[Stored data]
***

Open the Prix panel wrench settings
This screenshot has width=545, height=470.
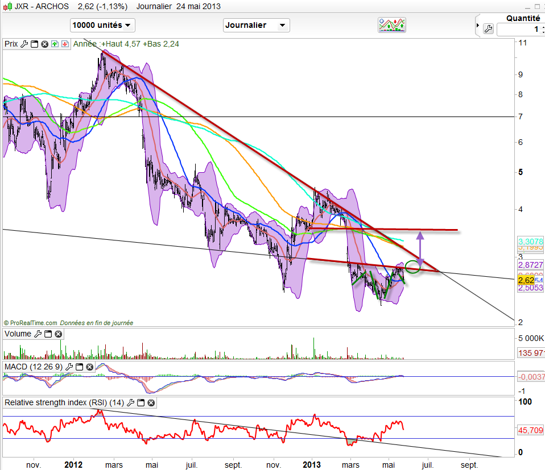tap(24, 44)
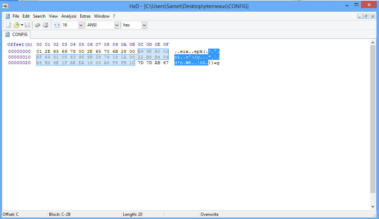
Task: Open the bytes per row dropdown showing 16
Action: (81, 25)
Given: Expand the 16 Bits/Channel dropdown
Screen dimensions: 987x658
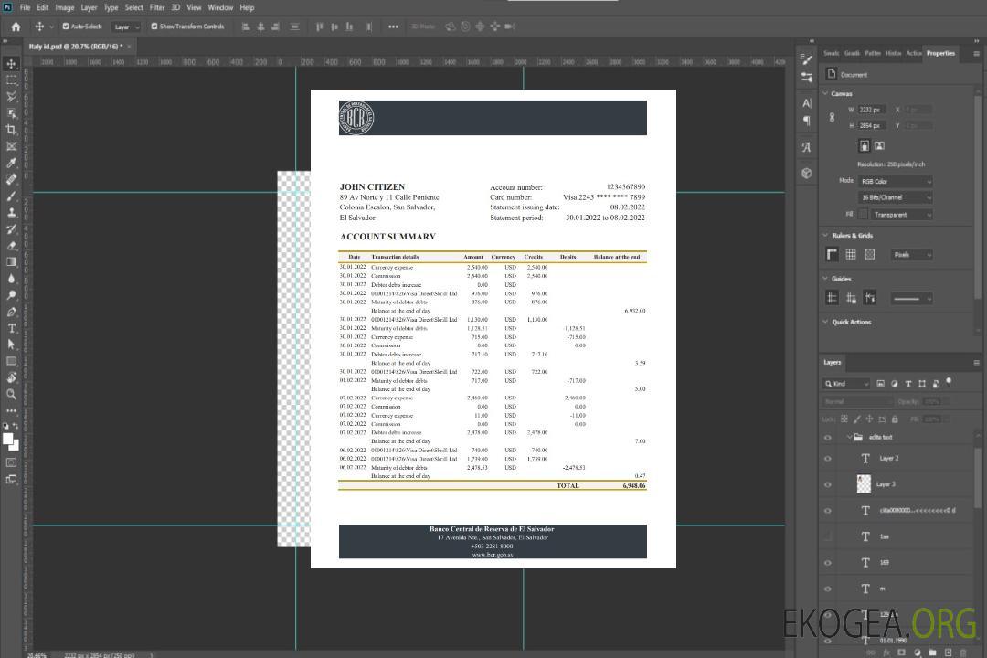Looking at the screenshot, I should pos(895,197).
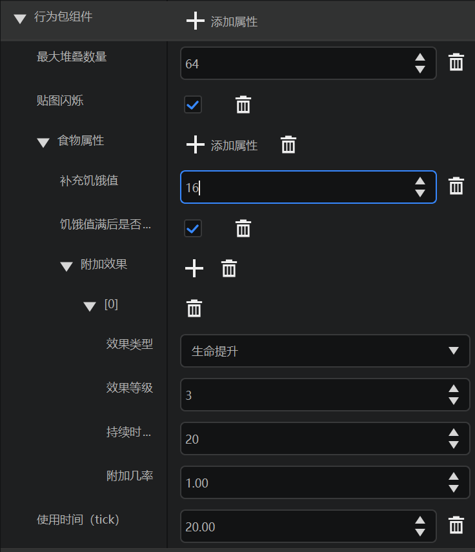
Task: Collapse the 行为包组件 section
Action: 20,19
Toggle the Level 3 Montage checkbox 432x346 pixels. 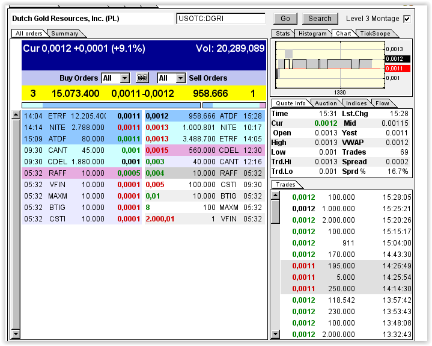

***

HOW TO COMPLETE THIS TASK
Starting at the line with "Given: Expand the 16 Bits/Channel dropdown", reproduce exactly each line through the end of the entries, including the first and the last, and skip the pictures.

PROBLEM SOLUTION
Given: Expand the 16 Bits/Channel dropdown
Screen dimensions: 987x658
Looking at the screenshot, I should pos(895,197).
Task: Collapse the 行为包组件 section
Action: 20,19
Toggle the Level 3 Montage checkbox 432x346 pixels. 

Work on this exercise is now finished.